Written by: cafemosaicoec
Photos: Diana Godoy Saker
Fanesca is an emblematic dish of Ecuador, traditionally prepared on Easter and celebrated by both Catholic and indigenous groups. This thick soup is made with cod, 12 grains, cabbage, Andean pumpkins, cheese, milk, and peanuts. Its origin comes from the fusion of cultures and religious beliefs back in the XIX century.

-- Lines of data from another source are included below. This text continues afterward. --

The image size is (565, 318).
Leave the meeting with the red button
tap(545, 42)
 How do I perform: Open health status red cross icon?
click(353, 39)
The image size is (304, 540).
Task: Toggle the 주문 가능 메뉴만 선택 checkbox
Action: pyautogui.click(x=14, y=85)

“During the colony, in the period of evangelization, the Spaniards combined Catholic symbols and beliefs with indigenous elements, it was their strategy to achieve cultural mestizaje (Cueva, 2014)”. This mestizaje is also found in churches, art, architecture, and writings of the epoch. Suns, moons, corn symbols are intertwined with the Spanish Catholic symbols. Fanesca began as a ceremonial dish prepared by the indigenous people 4000 years ago to celebrate the harvest. It was originally prepared using local grains such as melloco, chocho, beans, corn, habas, potatoes, peanuts, as well as products used in trade such as fish. With the coming of the europeans, several products where added to the local cuisine like peas, lentil, parsley, onion and eggs. Fanesca truly represents a fusion of culture clash. During the Semana Santa (holy week), christians celebrate the passion, death, and resurrection of Jesus Christ and at the same time indians celebrate the beginning of the harvest. While christians use twelve grains representing the twelve apostles of Christ, the indians add grains to celebrate fertility. Regardless of your ethnicity, there is no argument that Fanesca is a mystical dish that brings Ecuadorian families together. It is a very elaborate dish to prepare so a lot of hands are needed. Ecuadorian families are large and include distant relatives and friends so a very big pot is needed! If you happen to be in Ecuador during Semana Santa (April), don’t forget to try Fanesca and enjoy the flavors of our cultural heritage.
Ecuadorian tradition serves up Fanesca with molo (mashed potatoes) and may include other accompaniments such as chihuiles (a type of tamale), and desserts such as pristinos, caramelized figs with cheese, and arroz con leche (sweet rice in milk with raisins).